#### [Activity]
Every entry below should be written out again exactly.

▬▬▬▬▬▬▬▬▬▬

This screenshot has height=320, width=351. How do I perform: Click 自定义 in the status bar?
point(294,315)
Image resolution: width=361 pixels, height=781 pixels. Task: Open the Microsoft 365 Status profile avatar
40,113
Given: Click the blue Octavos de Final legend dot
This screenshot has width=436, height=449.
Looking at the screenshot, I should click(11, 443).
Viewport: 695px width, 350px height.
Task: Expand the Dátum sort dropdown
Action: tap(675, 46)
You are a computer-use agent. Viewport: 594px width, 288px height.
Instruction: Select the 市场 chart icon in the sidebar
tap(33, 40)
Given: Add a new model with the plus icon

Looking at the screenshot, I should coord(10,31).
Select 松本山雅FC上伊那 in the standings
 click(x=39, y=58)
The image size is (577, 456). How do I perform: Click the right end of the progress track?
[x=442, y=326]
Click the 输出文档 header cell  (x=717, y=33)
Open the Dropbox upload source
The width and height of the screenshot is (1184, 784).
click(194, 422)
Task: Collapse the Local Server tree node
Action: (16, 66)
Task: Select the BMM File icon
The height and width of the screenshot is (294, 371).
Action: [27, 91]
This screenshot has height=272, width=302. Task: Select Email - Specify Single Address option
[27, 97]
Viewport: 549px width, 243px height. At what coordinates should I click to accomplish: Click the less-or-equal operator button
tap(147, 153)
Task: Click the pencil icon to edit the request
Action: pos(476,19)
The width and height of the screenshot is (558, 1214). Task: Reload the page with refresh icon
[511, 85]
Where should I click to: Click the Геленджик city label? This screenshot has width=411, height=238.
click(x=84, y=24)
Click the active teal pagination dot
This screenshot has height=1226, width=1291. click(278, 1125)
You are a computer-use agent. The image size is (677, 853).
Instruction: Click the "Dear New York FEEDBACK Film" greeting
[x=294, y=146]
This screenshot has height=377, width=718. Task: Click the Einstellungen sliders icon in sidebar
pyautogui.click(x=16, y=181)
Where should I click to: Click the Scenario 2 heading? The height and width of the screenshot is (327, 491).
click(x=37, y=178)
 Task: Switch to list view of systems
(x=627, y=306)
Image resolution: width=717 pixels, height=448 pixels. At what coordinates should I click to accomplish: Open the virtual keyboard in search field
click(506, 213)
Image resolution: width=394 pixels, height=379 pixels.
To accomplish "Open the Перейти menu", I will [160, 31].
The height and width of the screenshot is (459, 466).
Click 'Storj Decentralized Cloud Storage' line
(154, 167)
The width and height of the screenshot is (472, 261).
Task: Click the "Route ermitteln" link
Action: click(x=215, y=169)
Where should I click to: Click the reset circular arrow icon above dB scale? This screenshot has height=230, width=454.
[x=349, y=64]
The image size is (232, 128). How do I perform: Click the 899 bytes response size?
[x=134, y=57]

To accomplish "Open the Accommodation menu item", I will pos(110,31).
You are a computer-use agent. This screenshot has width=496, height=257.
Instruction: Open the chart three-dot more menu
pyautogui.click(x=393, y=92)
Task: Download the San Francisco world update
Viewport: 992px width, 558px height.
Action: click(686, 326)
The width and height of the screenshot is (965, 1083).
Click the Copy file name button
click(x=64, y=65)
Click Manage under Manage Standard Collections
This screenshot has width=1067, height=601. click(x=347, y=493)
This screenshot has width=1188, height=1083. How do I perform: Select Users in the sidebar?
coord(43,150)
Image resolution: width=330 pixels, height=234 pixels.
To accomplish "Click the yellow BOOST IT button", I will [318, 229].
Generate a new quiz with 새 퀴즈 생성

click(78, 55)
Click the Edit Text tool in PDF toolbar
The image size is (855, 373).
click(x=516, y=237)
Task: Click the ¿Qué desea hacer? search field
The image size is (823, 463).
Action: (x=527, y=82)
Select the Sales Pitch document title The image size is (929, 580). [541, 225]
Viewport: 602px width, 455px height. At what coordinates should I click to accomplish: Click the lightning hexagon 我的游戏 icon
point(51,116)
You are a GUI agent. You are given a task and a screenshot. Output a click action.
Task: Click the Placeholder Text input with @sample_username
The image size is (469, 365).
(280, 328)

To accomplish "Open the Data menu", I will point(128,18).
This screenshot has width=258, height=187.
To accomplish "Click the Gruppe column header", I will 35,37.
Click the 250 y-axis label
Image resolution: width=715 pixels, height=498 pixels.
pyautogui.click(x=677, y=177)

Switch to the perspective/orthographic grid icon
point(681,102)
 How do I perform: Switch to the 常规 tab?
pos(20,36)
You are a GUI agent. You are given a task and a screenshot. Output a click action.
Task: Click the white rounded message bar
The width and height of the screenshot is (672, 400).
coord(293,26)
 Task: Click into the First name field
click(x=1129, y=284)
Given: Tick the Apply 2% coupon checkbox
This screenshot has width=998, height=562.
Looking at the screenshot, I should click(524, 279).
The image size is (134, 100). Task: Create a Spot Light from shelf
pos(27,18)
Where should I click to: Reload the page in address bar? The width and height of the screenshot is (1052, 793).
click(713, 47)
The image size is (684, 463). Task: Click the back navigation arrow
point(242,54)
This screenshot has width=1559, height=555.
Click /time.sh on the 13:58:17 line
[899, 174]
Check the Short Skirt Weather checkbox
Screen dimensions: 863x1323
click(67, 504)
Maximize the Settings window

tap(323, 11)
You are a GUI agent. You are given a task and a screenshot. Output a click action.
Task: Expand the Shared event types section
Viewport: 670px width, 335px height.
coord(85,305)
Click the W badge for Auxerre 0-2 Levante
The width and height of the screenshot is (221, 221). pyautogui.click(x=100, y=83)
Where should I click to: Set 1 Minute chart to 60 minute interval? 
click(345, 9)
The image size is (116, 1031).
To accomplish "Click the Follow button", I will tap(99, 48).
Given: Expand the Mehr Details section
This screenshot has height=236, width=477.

▬▬▬▬▬▬▬▬▬▬

#### [Response to the exercise]
This screenshot has height=320, width=351. How do I perform: Click 自定义 in the status bar?
point(294,315)
Image resolution: width=361 pixels, height=781 pixels. Task: Open the Microsoft 365 Status profile avatar
40,113
Given: Click the blue Octavos de Final legend dot
This screenshot has width=436, height=449.
Looking at the screenshot, I should click(11, 443).
Viewport: 695px width, 350px height.
Task: Expand the Dátum sort dropdown
Action: tap(675, 46)
You are a computer-use agent. Viewport: 594px width, 288px height.
Instruction: Select the 市场 chart icon in the sidebar
tap(33, 40)
Given: Add a new model with the plus icon

Looking at the screenshot, I should coord(10,31).
Select 松本山雅FC上伊那 in the standings
 click(x=39, y=58)
The image size is (577, 456). How do I perform: Click the right end of the progress track?
[x=442, y=326]
Click the 输出文档 header cell  (x=717, y=33)
Open the Dropbox upload source
The width and height of the screenshot is (1184, 784).
click(194, 422)
Task: Collapse the Local Server tree node
Action: (16, 66)
Task: Select the BMM File icon
The height and width of the screenshot is (294, 371).
Action: [27, 91]
This screenshot has height=272, width=302. Task: Select Email - Specify Single Address option
[27, 97]
Viewport: 549px width, 243px height. At what coordinates should I click to accomplish: Click the less-or-equal operator button
tap(147, 153)
Task: Click the pencil icon to edit the request
Action: pos(476,19)
The width and height of the screenshot is (558, 1214). Task: Reload the page with refresh icon
[511, 85]
Where should I click to: Click the Геленджик city label? This screenshot has width=411, height=238.
click(x=84, y=24)
Click the active teal pagination dot
This screenshot has height=1226, width=1291. click(278, 1125)
You are a computer-use agent. The image size is (677, 853).
Instruction: Click the "Dear New York FEEDBACK Film" greeting
[x=294, y=146]
This screenshot has height=377, width=718. Task: Click the Einstellungen sliders icon in sidebar
pyautogui.click(x=16, y=181)
Where should I click to: Click the Scenario 2 heading? The height and width of the screenshot is (327, 491).
click(x=37, y=178)
 Task: Switch to list view of systems
(x=627, y=306)
Image resolution: width=717 pixels, height=448 pixels. At what coordinates should I click to accomplish: Open the virtual keyboard in search field
click(506, 213)
Image resolution: width=394 pixels, height=379 pixels.
To accomplish "Open the Перейти menu", I will [160, 31].
The height and width of the screenshot is (459, 466).
Click 'Storj Decentralized Cloud Storage' line
(154, 167)
The width and height of the screenshot is (472, 261).
Task: Click the "Route ermitteln" link
Action: click(x=215, y=169)
Where should I click to: Click the reset circular arrow icon above dB scale? This screenshot has height=230, width=454.
[x=349, y=64]
The image size is (232, 128). How do I perform: Click the 899 bytes response size?
[x=134, y=57]

To accomplish "Open the Accommodation menu item", I will pos(110,31).
You are a computer-use agent. This screenshot has width=496, height=257.
Instruction: Open the chart three-dot more menu
pyautogui.click(x=393, y=92)
Task: Download the San Francisco world update
Viewport: 992px width, 558px height.
Action: click(686, 326)
The width and height of the screenshot is (965, 1083).
Click the Copy file name button
click(x=64, y=65)
Click Manage under Manage Standard Collections
This screenshot has width=1067, height=601. click(x=347, y=493)
This screenshot has width=1188, height=1083. How do I perform: Select Users in the sidebar?
coord(43,150)
Image resolution: width=330 pixels, height=234 pixels.
To accomplish "Click the yellow BOOST IT button", I will [318, 229].
Generate a new quiz with 새 퀴즈 생성

click(78, 55)
Click the Edit Text tool in PDF toolbar
The image size is (855, 373).
click(x=516, y=237)
Task: Click the ¿Qué desea hacer? search field
The image size is (823, 463).
Action: (x=527, y=82)
Select the Sales Pitch document title The image size is (929, 580). [541, 225]
Viewport: 602px width, 455px height. At what coordinates should I click to accomplish: Click the lightning hexagon 我的游戏 icon
point(51,116)
You are a GUI agent. You are given a task and a screenshot. Output a click action.
Task: Click the Placeholder Text input with @sample_username
The image size is (469, 365).
(280, 328)

To accomplish "Open the Data menu", I will point(128,18).
This screenshot has width=258, height=187.
To accomplish "Click the Gruppe column header", I will 35,37.
Click the 250 y-axis label
Image resolution: width=715 pixels, height=498 pixels.
pyautogui.click(x=677, y=177)

Switch to the perspective/orthographic grid icon
point(681,102)
 How do I perform: Switch to the 常规 tab?
pos(20,36)
You are a GUI agent. You are given a task and a screenshot. Output a click action.
Task: Click the white rounded message bar
The width and height of the screenshot is (672, 400).
coord(293,26)
 Task: Click into the First name field
click(x=1129, y=284)
Given: Tick the Apply 2% coupon checkbox
This screenshot has width=998, height=562.
Looking at the screenshot, I should click(524, 279).
The image size is (134, 100). Task: Create a Spot Light from shelf
pos(27,18)
Where should I click to: Reload the page in address bar? The width and height of the screenshot is (1052, 793).
click(713, 47)
The image size is (684, 463). Task: Click the back navigation arrow
point(242,54)
This screenshot has width=1559, height=555.
Click /time.sh on the 13:58:17 line
[899, 174]
Check the Short Skirt Weather checkbox
Screen dimensions: 863x1323
click(67, 504)
Maximize the Settings window

tap(323, 11)
You are a GUI agent. You are given a task and a screenshot. Output a click action.
Task: Expand the Shared event types section
Viewport: 670px width, 335px height.
coord(85,305)
Click the W badge for Auxerre 0-2 Levante
The width and height of the screenshot is (221, 221). pyautogui.click(x=100, y=83)
Where should I click to: Set 1 Minute chart to 60 minute interval? 
click(345, 9)
The image size is (116, 1031).
To accomplish "Click the Follow button", I will tap(99, 48).
Given: Expand the Mehr Details section
This screenshot has height=236, width=477.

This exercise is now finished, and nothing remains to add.